» **WHAT YOU NEED TO DO**:
List all the lines in these records that hold "agent".

══════════

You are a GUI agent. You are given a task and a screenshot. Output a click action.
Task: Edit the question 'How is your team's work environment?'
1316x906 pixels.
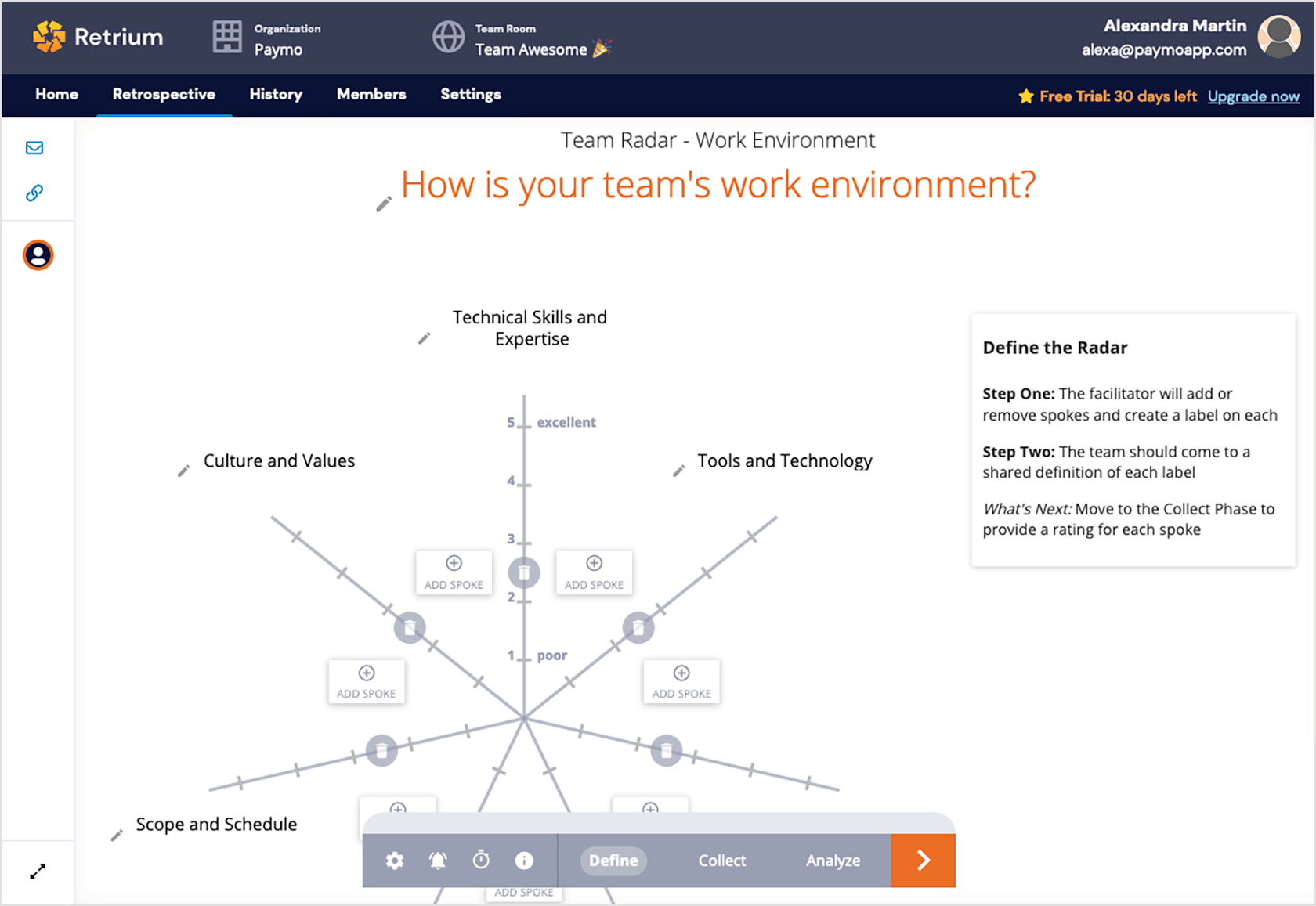[383, 203]
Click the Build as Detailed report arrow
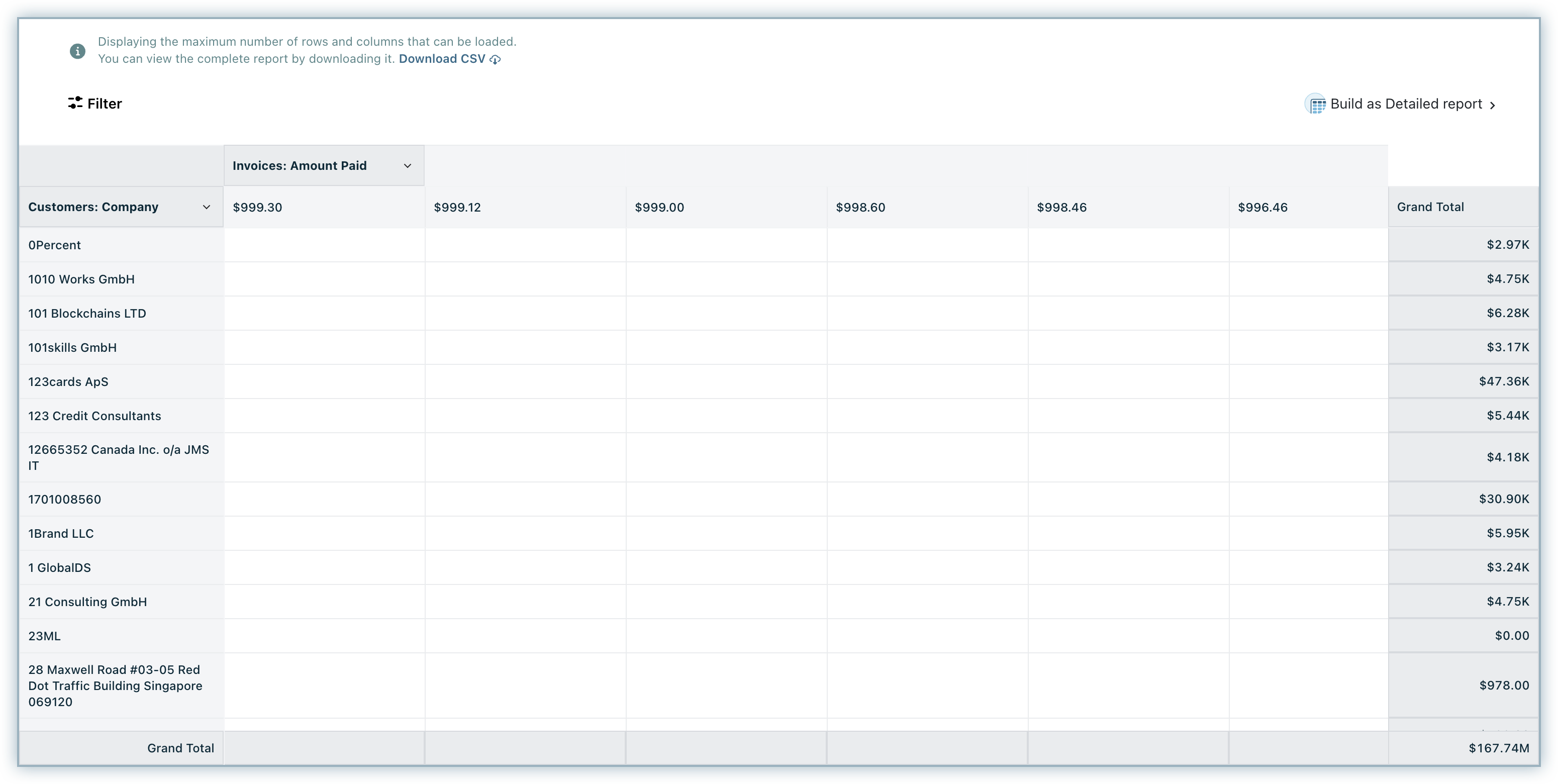This screenshot has height=784, width=1558. pyautogui.click(x=1493, y=105)
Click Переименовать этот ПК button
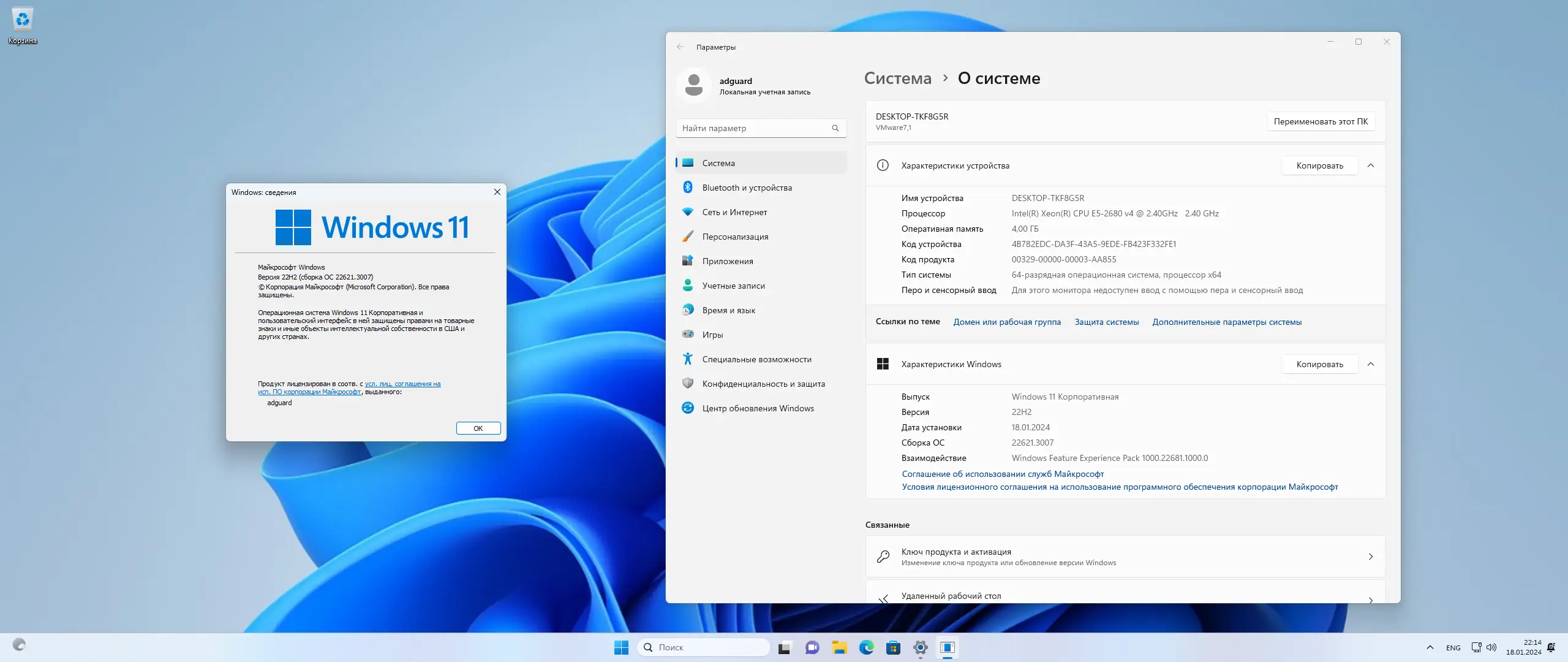This screenshot has height=662, width=1568. coord(1321,121)
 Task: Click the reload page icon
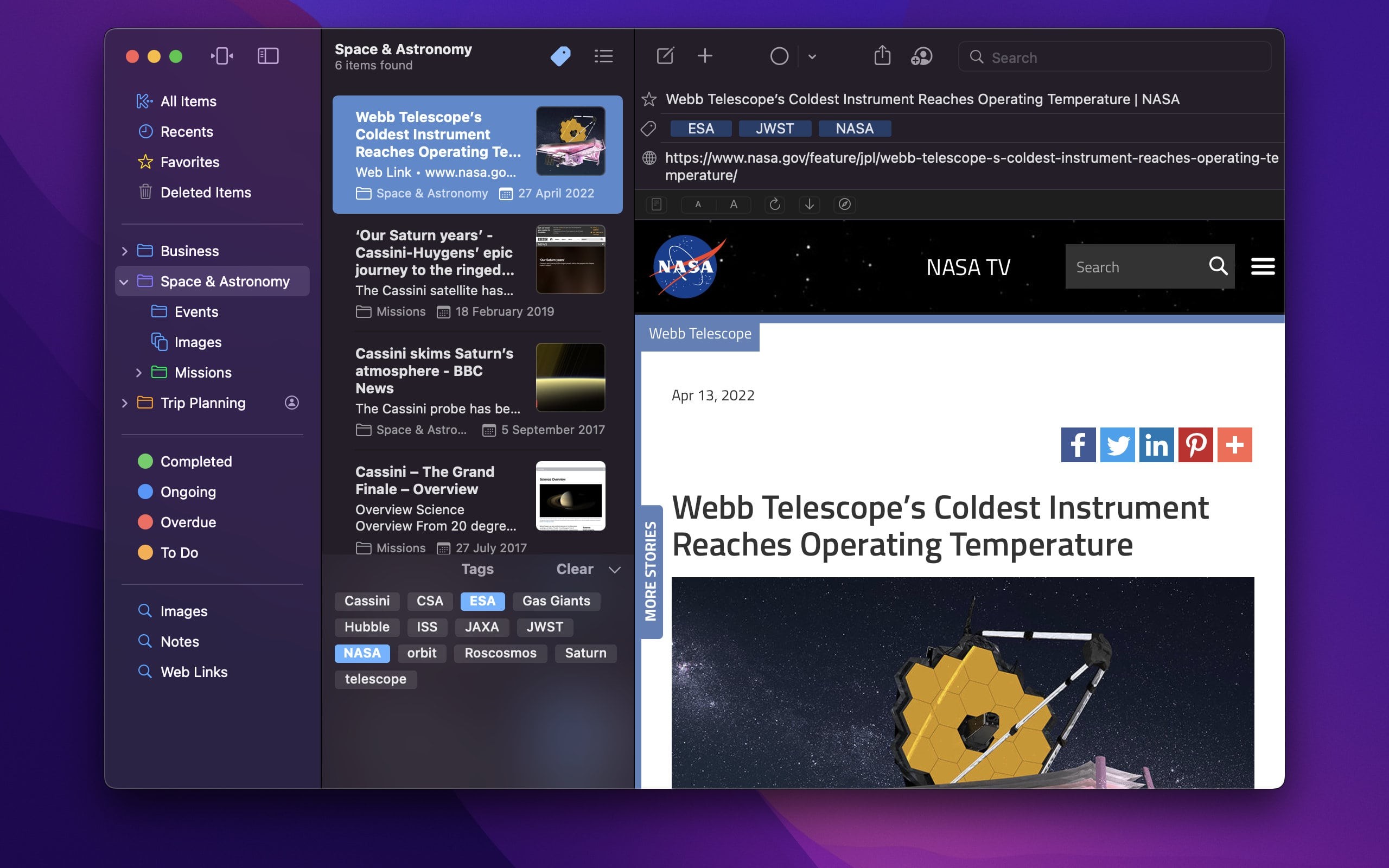(775, 205)
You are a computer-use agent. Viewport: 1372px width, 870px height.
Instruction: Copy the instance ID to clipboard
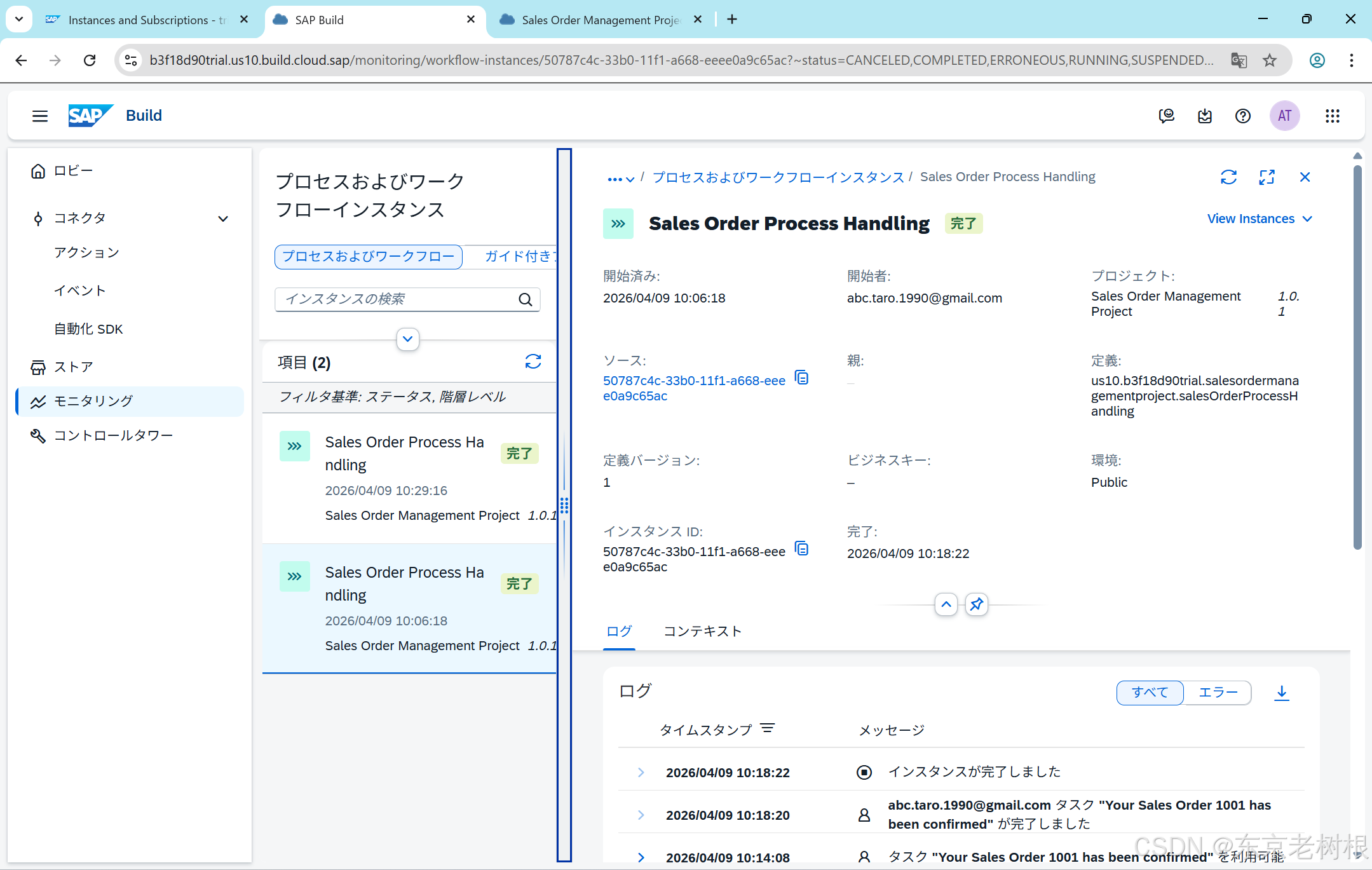[x=802, y=549]
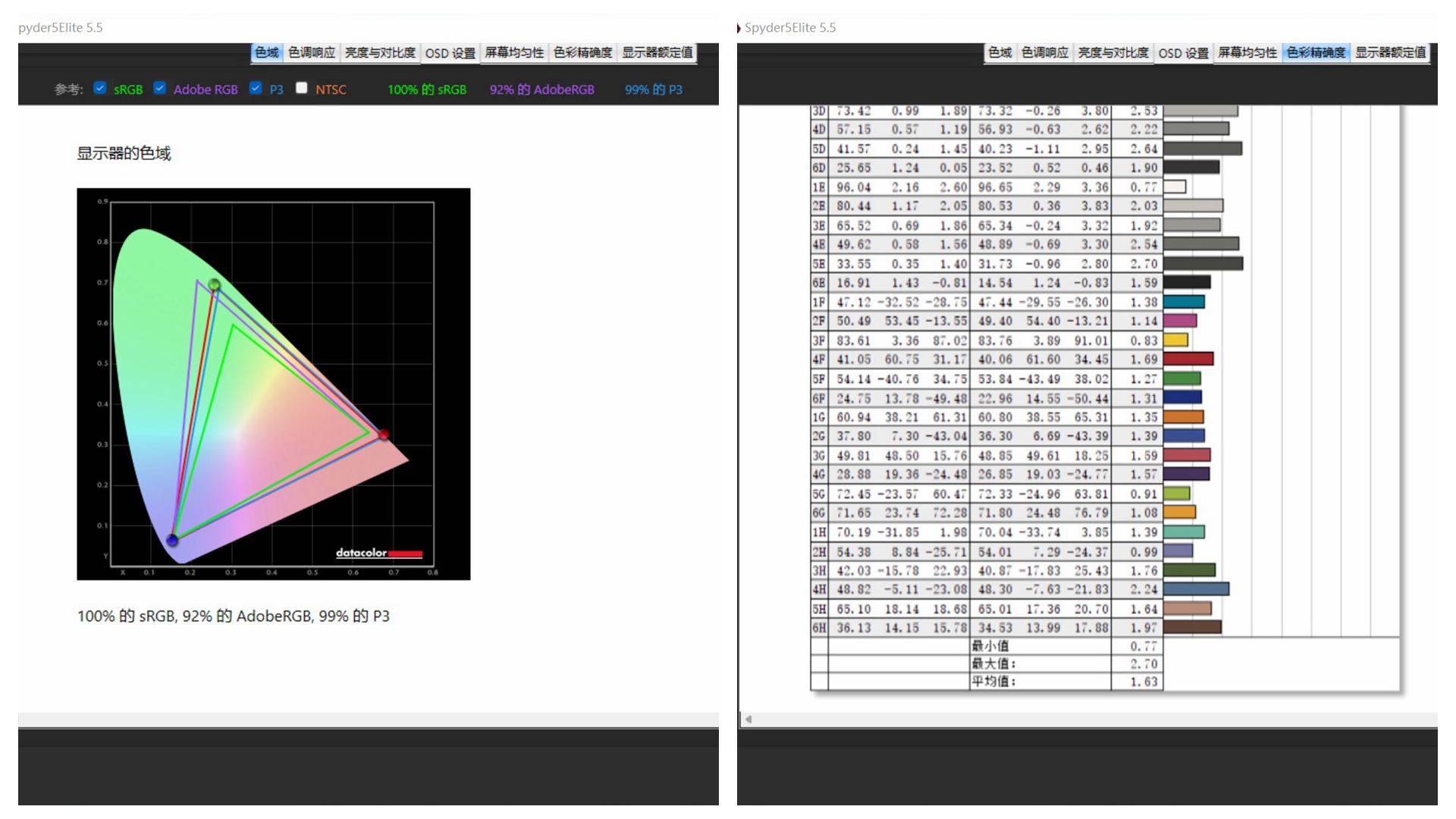Disable the P3 reference checkbox
1456x819 pixels.
click(256, 88)
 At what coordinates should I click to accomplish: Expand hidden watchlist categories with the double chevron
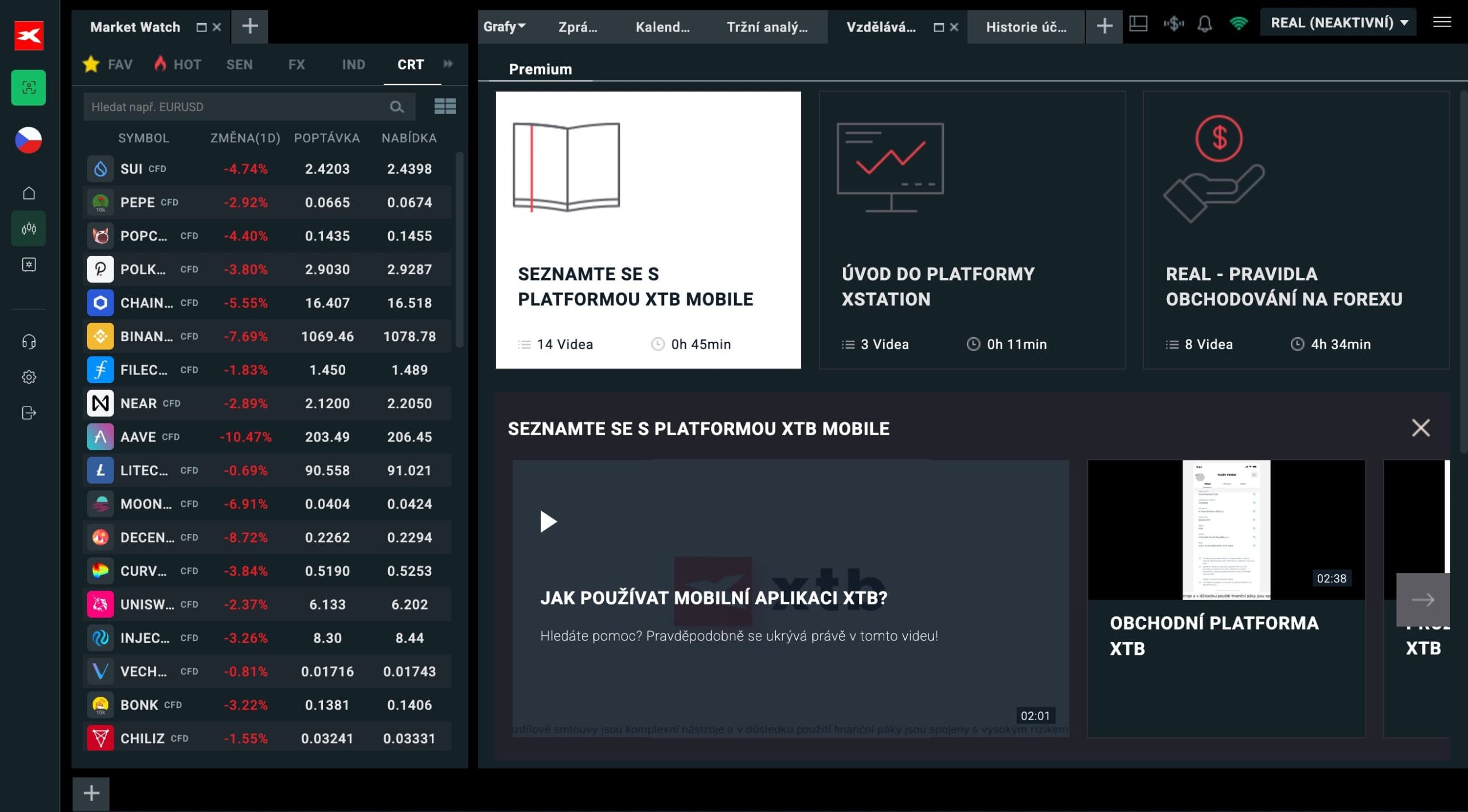[448, 64]
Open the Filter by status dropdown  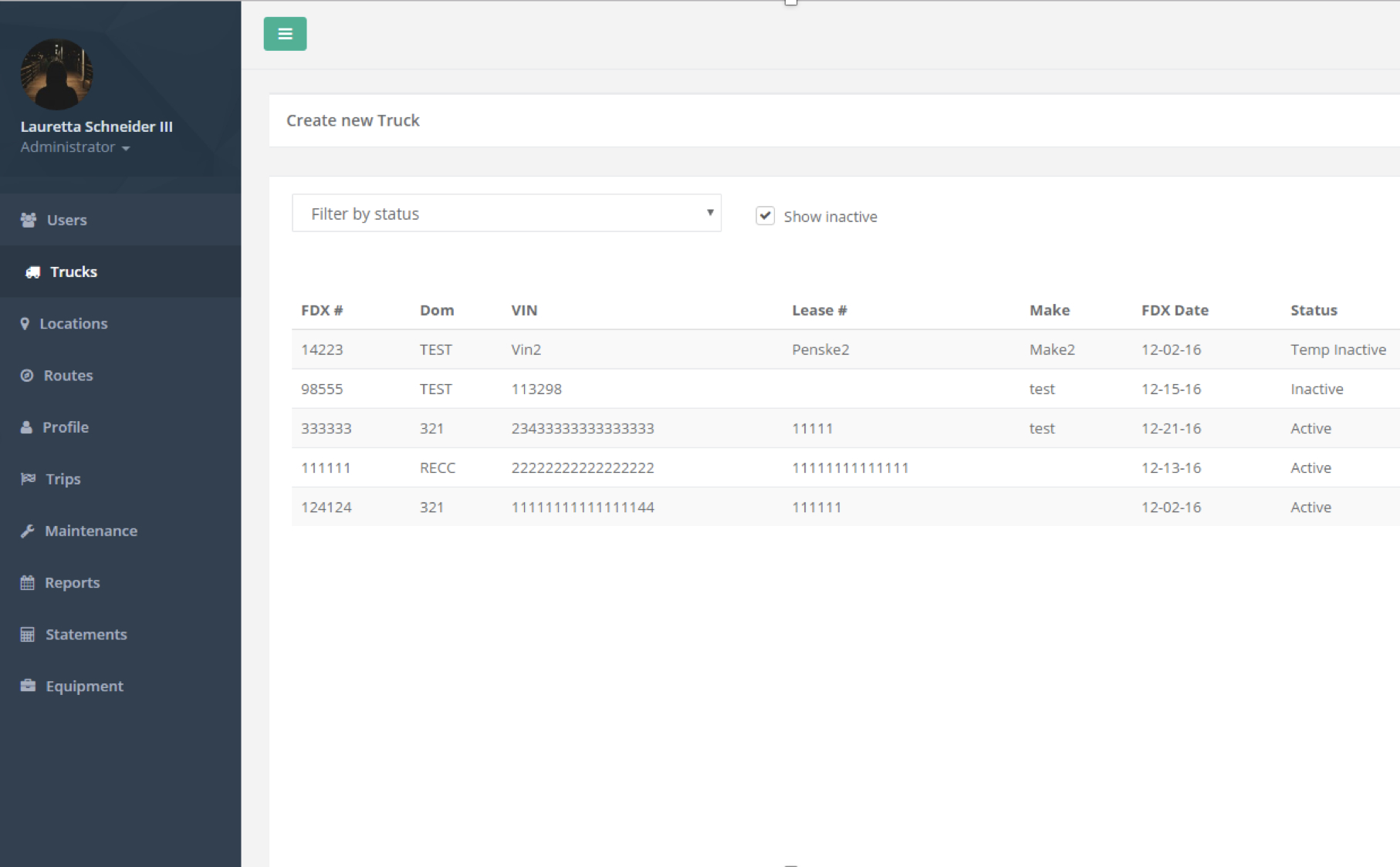pos(506,213)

══════════

» **EXERCISE SOLUTION**:
You are a GUI agent. You are given a task and a screenshot. Output a click action.
You are a computer-use agent. Viewport: 1372px width, 870px height.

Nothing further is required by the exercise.